This. People seem to forget that you can zoom to 125% in your browser without blur, since the UI elements on the web are vector-based.


There's nothing special about the browser. Bitmap images are blurred by fractional scaling. That is inevitable.


Yes but the fonts, boxes and lines are all fine. And on the web the image issue is usually resolved by starting hi res to begin with and sampling down not up.

When people complain about desktop apps not scaling they aren't complaining about the odd icon, it's the whole app looking like a smeary mess because it's not using vector based graphics. Fronts, grid lines etc. become blurry.


Is this how DPI scaling in X11 works?

Also, don't you get the same effect (readable large fonts but alignment changes a bit) when you increase the size of your UI fonts, even without changing overall UI scaling?

Why are people (apparently) so attached to pixel alignments for OS-native GUIs?


Fractional scaling works perfectly well on Xorg Linux and Windows, but looks blurry on Wayland Linux. Maybe it's not micrometer-scale crisp, but I can't see that. Text on Wayland is very visibly blurred.

And it's not just text, but UI controls too. It looks like Wayland just renders the lower integer scale factor and then stretches the resulting bitmap image. That's bullshit.


I have the exact opposite experience: fonts are crisp on Wayland and blurry crap on xorg.


Doesn't macOS do it the other way, rendering at the next highest integer scale factor and then downscaling to fit the display?

If you can't render fractional factors natively for tech debt reasons then that's the least bad way to do it.


MacOS way is better, text is blurry, but much less. I still don't like it though, but can use it in an emergency.

But there apparently is another way that Xorg and Windows uses. I have perfectly crisp (as far as my eyes can tell) UI and text on both systems at 150% scale (27" 4K display).

> for tech debt reasons

I thought Wayland was supposed to fix the tech debt - so now it introduced some that makes bare basic features impossible?


It does for any app that can't scale; all modern OSX apps can scale natively. I've been using that trick for integer-like scaling for years to deal with fractional scaling while preserving the quasi-aliasing ("crispness") of the source image.

However, Wayland does not prescribe any method for non-integer scaling. Any Wayland WM could choose to do the same thing, and it would be hardware accelerated essentially for free.

Both X11 and Wayland WMs typically don't use this trick, and neither does Windows.


It is exactly (some) Xorg apps that render blurry on Wayland. You are blaming the wrong party for “bullshit”. Xorg scaling sucks, whereas Wayland’s is great.


I don't know why this guy is being downvoted, he is correct.

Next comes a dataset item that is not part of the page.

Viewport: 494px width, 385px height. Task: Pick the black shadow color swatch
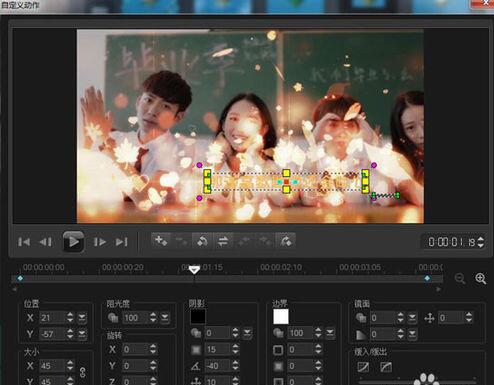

You cannot scale things to non-integer amounts without incurring some damage.

Blurry/fuzzyness, ringing, screen door effect, etc, you cannot avoid these no matter how smart your scaling algorithm is as long as you're upscaling it to something inbetween 100% and 200%. Nyquist-Shannon is a bitch.

Wayland made a decision way back that non-scaling apps can only be integer scaled to avoid this defect. This was the correct decision, objectively. Unfortunately, people still choose to own monitors that have weird resolutions that do not approximate 96dpi after integer scaling.

Thankfully, 200% dpi screens (ex: 3840x2160 in 24", where 24" are normally 1080p) are starting to become the norm, so someday this problem will go away: you will always be scaling at least 200%, making non-integer scaling artifacts a lot less visible.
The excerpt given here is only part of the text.